▶ _EXERCISE_
Reproduce exactly the lines below, from the first through the one containing "Empotrar / (375, 123)", and nothing more.

Records drawn from a dataset:
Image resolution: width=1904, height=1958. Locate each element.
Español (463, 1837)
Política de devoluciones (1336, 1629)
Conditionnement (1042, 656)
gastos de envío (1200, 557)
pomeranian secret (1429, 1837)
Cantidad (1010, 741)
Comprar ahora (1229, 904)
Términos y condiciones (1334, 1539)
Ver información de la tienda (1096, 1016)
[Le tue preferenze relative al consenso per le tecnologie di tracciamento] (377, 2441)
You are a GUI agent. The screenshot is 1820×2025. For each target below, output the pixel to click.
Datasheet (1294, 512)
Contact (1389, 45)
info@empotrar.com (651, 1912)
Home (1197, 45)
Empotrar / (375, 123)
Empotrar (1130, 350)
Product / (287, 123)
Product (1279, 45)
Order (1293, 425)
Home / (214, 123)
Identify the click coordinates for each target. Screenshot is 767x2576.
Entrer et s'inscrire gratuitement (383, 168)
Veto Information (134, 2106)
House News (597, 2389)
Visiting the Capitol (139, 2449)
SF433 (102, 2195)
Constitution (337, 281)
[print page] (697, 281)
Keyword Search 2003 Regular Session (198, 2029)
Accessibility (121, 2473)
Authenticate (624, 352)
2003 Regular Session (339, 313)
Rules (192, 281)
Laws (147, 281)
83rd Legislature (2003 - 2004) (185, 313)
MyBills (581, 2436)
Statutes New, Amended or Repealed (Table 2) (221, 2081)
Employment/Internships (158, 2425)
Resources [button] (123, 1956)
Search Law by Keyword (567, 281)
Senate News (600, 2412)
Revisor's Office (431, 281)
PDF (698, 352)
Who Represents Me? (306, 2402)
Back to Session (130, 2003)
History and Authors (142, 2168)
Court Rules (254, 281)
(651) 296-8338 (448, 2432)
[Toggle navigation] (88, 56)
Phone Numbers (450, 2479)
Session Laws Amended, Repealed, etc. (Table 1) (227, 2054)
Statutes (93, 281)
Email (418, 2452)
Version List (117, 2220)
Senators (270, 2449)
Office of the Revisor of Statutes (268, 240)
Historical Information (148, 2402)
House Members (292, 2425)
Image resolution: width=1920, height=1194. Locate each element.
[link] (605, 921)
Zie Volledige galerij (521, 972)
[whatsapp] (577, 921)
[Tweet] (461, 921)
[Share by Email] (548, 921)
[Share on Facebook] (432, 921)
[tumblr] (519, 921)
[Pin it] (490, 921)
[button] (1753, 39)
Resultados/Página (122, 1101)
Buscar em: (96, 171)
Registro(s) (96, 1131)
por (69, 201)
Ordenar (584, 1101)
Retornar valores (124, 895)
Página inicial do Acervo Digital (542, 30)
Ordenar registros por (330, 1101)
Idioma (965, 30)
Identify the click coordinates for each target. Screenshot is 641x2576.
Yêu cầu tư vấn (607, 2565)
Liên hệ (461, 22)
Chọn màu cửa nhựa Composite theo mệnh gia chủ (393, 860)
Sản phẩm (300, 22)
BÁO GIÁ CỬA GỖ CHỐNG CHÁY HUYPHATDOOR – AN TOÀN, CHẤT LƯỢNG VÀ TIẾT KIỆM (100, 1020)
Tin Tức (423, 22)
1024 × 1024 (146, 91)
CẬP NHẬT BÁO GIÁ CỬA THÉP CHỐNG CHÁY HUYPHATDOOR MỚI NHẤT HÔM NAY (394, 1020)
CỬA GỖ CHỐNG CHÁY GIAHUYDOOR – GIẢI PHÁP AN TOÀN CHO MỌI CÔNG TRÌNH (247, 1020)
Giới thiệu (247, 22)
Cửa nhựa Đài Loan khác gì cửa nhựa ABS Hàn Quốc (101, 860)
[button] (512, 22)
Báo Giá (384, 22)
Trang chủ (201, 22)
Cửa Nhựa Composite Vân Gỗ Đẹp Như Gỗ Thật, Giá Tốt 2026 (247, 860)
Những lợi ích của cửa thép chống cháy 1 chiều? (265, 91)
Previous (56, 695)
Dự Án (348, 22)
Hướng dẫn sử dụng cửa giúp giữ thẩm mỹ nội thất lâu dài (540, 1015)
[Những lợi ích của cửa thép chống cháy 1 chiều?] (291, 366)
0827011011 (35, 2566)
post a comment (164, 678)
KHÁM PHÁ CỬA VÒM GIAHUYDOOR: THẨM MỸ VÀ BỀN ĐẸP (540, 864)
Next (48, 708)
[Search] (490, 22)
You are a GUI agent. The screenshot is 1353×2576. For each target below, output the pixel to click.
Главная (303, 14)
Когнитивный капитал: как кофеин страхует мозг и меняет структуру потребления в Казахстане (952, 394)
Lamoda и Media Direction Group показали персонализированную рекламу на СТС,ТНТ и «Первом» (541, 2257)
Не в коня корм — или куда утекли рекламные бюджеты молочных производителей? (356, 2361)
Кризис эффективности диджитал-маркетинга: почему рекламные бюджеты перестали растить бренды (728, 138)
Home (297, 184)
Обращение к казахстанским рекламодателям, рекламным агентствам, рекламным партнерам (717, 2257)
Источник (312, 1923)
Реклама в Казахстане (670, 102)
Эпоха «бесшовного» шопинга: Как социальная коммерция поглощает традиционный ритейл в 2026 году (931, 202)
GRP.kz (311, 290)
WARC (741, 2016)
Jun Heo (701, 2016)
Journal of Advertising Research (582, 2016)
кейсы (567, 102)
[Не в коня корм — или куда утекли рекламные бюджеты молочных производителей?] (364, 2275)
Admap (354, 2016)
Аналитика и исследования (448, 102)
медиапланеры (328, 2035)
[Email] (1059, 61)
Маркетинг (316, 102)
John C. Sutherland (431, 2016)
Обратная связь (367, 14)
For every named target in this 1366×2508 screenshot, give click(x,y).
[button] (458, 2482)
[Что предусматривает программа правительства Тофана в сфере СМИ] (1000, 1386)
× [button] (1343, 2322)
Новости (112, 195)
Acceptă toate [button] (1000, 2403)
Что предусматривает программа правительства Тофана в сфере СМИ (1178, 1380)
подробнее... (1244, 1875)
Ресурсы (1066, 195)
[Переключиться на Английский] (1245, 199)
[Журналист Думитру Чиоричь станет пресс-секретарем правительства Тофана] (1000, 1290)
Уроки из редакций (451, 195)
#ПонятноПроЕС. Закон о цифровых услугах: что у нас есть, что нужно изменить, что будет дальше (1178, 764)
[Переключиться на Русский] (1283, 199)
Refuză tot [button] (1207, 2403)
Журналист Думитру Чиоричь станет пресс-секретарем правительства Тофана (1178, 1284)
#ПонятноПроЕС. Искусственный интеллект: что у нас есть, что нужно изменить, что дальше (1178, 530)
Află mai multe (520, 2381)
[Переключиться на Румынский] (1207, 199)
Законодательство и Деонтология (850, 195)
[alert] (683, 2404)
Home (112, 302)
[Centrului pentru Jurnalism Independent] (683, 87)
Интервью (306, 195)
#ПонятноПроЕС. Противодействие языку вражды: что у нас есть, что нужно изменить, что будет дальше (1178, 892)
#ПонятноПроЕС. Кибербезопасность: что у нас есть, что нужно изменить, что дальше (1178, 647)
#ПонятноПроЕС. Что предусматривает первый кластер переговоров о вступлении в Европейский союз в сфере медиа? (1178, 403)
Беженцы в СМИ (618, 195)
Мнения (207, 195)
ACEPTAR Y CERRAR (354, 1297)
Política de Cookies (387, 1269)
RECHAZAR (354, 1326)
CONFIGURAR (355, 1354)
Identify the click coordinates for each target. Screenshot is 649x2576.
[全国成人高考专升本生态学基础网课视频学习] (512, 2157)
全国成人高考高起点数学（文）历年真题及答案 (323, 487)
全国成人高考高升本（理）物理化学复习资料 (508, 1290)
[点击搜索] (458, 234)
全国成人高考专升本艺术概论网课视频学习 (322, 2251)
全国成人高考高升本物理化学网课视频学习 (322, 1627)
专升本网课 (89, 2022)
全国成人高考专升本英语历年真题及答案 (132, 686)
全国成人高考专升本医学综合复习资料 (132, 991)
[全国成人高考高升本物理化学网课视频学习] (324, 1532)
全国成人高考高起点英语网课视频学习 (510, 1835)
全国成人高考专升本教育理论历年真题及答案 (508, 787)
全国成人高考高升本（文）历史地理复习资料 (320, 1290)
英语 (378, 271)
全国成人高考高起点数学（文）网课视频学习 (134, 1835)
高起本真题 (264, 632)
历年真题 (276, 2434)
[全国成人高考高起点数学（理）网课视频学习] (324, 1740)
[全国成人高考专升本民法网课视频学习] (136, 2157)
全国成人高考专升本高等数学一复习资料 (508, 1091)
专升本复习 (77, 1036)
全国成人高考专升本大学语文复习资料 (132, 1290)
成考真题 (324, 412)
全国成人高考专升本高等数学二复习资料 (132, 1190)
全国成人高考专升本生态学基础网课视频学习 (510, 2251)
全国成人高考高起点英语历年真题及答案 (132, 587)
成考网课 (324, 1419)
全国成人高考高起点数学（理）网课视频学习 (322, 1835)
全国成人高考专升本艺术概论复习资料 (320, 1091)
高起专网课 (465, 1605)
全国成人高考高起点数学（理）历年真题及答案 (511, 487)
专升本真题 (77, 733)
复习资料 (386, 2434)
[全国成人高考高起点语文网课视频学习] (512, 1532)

▶ _EXERCISE RESPONSE_
Image resolution: width=1904, height=1958. Locate each element.
Español (463, 1837)
Política de devoluciones (1336, 1629)
Conditionnement (1042, 656)
gastos de envío (1200, 557)
pomeranian secret (1429, 1837)
Cantidad (1010, 741)
Comprar ahora (1229, 904)
Términos y condiciones (1334, 1539)
Ver información de la tienda (1096, 1016)
[Le tue preferenze relative al consenso per le tecnologie di tracciamento] (377, 2441)
You are a GUI agent. The screenshot is 1820×2025. For each target below, output the pixel to click.
Datasheet (1294, 512)
Contact (1389, 45)
info@empotrar.com (651, 1912)
Home (1197, 45)
Empotrar / (375, 123)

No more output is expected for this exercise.